Imagine living for a week never seeing one ad. Imagine if all of your future income belonged to you, and none of it to weasels.

Further reading:

Contentment and simplicity

There is now a huge wealth of content online about being happy with what you have. If you haven’t already read Mr Money Mustache’s blog I really recommend it. Mr Money Mustache sums up in very practical ways how much more rewarding life is if you embrace scarcity and a life of contentment rather than always striving for more.

Peer to Peer lending

Miles Dividend MD has an excellent post on peer to peer lending here: http://www.milesdividendmd.com/sacred-cows/

Scott Adams on personal finance

Scott Adams wrote a book around personal finance called Dilbert and the Way of the Weasel: A Guide to Outwitting Your Boss, Your Coworkers, and the Other Pants-Wearing Ferrets in Your Life (Amazon link, or try your local library).
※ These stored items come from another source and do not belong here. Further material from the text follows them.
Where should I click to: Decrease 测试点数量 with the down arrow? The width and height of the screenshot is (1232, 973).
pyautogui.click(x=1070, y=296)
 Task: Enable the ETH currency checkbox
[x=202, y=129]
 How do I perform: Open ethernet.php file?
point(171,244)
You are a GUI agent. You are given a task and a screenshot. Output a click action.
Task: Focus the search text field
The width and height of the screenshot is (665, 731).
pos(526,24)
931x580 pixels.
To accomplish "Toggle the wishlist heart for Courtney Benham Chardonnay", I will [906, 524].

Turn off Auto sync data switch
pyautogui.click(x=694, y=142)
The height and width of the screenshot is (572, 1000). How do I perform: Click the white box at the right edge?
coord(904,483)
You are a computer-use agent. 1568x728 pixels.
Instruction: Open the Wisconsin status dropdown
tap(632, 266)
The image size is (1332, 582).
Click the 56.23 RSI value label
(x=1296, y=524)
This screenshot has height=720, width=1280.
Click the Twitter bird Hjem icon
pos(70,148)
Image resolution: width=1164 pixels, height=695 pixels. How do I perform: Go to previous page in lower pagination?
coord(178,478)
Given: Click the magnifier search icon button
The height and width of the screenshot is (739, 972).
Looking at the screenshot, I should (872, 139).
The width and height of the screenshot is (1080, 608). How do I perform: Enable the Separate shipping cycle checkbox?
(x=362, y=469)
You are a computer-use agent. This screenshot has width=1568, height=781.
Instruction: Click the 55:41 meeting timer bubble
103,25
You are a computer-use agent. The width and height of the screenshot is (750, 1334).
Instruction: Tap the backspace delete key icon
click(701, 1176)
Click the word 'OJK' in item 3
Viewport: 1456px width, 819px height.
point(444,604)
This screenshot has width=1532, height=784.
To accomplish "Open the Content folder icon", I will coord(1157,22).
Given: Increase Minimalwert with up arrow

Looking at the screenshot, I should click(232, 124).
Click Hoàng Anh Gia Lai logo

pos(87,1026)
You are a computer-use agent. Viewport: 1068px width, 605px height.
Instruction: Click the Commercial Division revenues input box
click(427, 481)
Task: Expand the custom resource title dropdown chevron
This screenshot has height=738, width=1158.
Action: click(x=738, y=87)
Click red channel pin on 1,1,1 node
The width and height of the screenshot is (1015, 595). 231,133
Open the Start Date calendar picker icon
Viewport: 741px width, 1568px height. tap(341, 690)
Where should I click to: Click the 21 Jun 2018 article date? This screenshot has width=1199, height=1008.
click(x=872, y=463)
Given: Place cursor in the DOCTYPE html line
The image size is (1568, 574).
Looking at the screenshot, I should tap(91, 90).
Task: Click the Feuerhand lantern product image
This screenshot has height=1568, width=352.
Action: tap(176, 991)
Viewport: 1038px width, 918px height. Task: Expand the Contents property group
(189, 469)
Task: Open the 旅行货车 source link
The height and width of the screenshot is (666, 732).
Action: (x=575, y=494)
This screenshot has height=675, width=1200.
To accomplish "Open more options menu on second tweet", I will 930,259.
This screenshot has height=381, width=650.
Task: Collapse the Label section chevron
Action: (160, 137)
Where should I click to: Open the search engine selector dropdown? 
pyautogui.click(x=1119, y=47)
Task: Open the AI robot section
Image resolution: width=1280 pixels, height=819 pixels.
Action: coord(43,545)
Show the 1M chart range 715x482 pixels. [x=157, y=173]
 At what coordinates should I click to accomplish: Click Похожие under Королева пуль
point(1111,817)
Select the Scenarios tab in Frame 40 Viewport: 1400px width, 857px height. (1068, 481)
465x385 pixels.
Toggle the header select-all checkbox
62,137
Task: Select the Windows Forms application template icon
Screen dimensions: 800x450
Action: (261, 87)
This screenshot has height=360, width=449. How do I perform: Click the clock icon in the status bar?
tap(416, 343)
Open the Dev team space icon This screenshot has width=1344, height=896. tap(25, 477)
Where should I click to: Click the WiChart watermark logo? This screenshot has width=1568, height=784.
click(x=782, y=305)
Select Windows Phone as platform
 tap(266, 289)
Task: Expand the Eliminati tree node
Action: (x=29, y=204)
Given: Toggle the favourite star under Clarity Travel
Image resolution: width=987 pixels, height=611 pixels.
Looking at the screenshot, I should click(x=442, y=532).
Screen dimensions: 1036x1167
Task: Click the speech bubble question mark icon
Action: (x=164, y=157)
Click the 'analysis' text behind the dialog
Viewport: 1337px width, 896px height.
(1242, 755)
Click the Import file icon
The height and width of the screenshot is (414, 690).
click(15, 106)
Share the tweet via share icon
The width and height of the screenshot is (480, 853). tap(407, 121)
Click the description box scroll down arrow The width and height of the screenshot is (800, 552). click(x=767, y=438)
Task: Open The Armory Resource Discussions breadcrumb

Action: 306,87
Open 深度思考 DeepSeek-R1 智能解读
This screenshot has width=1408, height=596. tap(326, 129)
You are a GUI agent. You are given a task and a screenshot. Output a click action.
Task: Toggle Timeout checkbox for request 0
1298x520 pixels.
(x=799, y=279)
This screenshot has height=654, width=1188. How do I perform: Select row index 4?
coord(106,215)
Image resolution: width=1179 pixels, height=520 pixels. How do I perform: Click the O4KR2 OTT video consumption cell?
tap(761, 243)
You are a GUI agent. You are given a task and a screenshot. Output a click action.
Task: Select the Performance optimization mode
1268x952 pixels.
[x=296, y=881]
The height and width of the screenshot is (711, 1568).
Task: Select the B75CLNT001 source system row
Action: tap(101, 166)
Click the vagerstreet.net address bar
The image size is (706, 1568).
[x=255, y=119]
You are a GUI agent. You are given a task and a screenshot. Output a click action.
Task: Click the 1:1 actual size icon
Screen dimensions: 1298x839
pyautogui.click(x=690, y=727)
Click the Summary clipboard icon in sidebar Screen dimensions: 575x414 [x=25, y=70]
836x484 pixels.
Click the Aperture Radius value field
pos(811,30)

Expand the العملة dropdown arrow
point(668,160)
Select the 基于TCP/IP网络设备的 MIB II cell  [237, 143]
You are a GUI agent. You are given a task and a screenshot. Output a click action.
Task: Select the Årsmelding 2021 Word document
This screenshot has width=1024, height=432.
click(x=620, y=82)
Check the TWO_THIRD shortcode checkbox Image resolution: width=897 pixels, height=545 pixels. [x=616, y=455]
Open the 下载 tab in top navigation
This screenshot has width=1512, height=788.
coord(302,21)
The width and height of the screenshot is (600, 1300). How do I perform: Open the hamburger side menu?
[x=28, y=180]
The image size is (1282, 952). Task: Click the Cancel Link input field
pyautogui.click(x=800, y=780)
It’s a 308 page book based around Adams’ one page plan for financial advice, which is:

  1. Make a will
  2. Pay off your credit cards
  3. Get term life insurance if you have a family to support
  4. Fund your 401k to the maximum
  5. Fund your IRA to the maximum
  6. Buy a house if you want to live in a house and can afford it
  7. Put six months worth of expenses in a money-market account
  8. Take whatever money is left over and invest 70% in a stock index fund and 30% in a bond fund through any discount broker and never touch it until retirement. The best book on this is John Bogle’s The Little Book of Common Sense Investing: The Only Way to Guarantee Your Fair Share of Stock Market Returns (Amazon link, or try your local library).
  9. If any of this confuses you, or you have something special going on (retirement, college planning, tax issues), hire a fee-based financial planner, not one who charges a percentage of your portfolio

In the New Zealand context this would read:

  1. Make a will
  2. Pay off your credit cards (and don’t get new ones!)
  3. Get term life insurance if you have a family to support
  4. Fund your KiwiSaver to the maximum that your employer matches. Use a low cost KiwiSaver provider like Simplicity or SuperLife.
  5. Fund your IRA to the maximum (there are no IRA accounts in NZ)
  6. Buy a house if you want to live in a house and can afford it
  7. Put six months worth of expenses in a money-market account
  8. Take whatever money is left over and invest 70% in a stock index fund which has very low fees and 30% in a bond fund or bank term deposits, and never touch it until retirement. Currently to access low cost index funds in NZ you need to find a provider who acts as front end to Vanguard’s offerings. Right now that is SmartShares or SuperLife.
  9. If any of this confuses you, or you have something special going on (retirement, college planning, tax issues), hire a fee-based financial planner, not one who charges a percentage of your portfolio.